PHILADELPHIA — Freeman’s American Week broke both world and house auction records, achieving a total of $7 million across four sales held between June 4 and June 8. Absentee and Internet live bidding was facilitated by LiveAuctioneers.
The undoubted highlight of American Week was the record-breaking sale of N.C. Wyeth’s Jetty Tree, which realized $2,450,000 on June 4. Strong market demand for this Wyeth painting drove the sale price eight times above its high estimate of $300,000. This result represents the second-highest price for a work of art at Freeman’s, a new house record for N.C. Wyeth, and the highest price ever paid for a non–illustration art work by the artist.
“Works like Jetty Tree were important to Wyeth as they provided him the opportunity to transcend the constraints of commercial work to create personally meaningful compositions,” said Freeman’s Chairman Alasdair Nichol. “Clearly, this work and its subject matter resonated with collectors.
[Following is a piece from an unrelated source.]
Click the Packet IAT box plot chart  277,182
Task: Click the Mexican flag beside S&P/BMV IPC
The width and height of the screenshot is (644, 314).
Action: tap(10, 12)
We’re honored to bring impactful canvases like this to market, and delighted that it far exceeded expectations.”
The painting — a landscape depicting the Maine coast where the Wyeth family summered — was on long-term loan to the Brandywine Museum of Art before arriving fresh to market in the Freeman’s June 4 sale titled American Art and Pennsylvania Impressionists Featuring the Papageorge Family Collection.
The striking Wyeth canvas wasn’t the only work to exceed estimates in the Freeman’s auction; indeed, another esteemed Wyeth performed markedly well. When Henriette Wyeth’s Portrait of Peter Hurd sold for $138,600, it broke previous auction records for the artist. Henriette was the daughter of N.C. and sister of Andrew Wyeth, and an acclaimed American Realist.
After the Storm (Tundra), an impressive and quintessential winter scene by German-born American wildlife artist Carl Rungius, commanded $453,600 following competitive bidding.
In keeping with Freeman’s excellent reputation for handling single-owner collections, Pride of Place: Works from the Estate of Sydney F. Martin, a select 26-lot sale also held June 4, saw strong market demand for works by Pennsylvania artists that drove sale prices to historic highs. Morgan Colt’s A Glorious Day, which earned $126,000, and William B.T. Trego’s Union Soldiers in Combat, which brought $44,100, both far exceeded their estimates and broke auction records for the respective artists.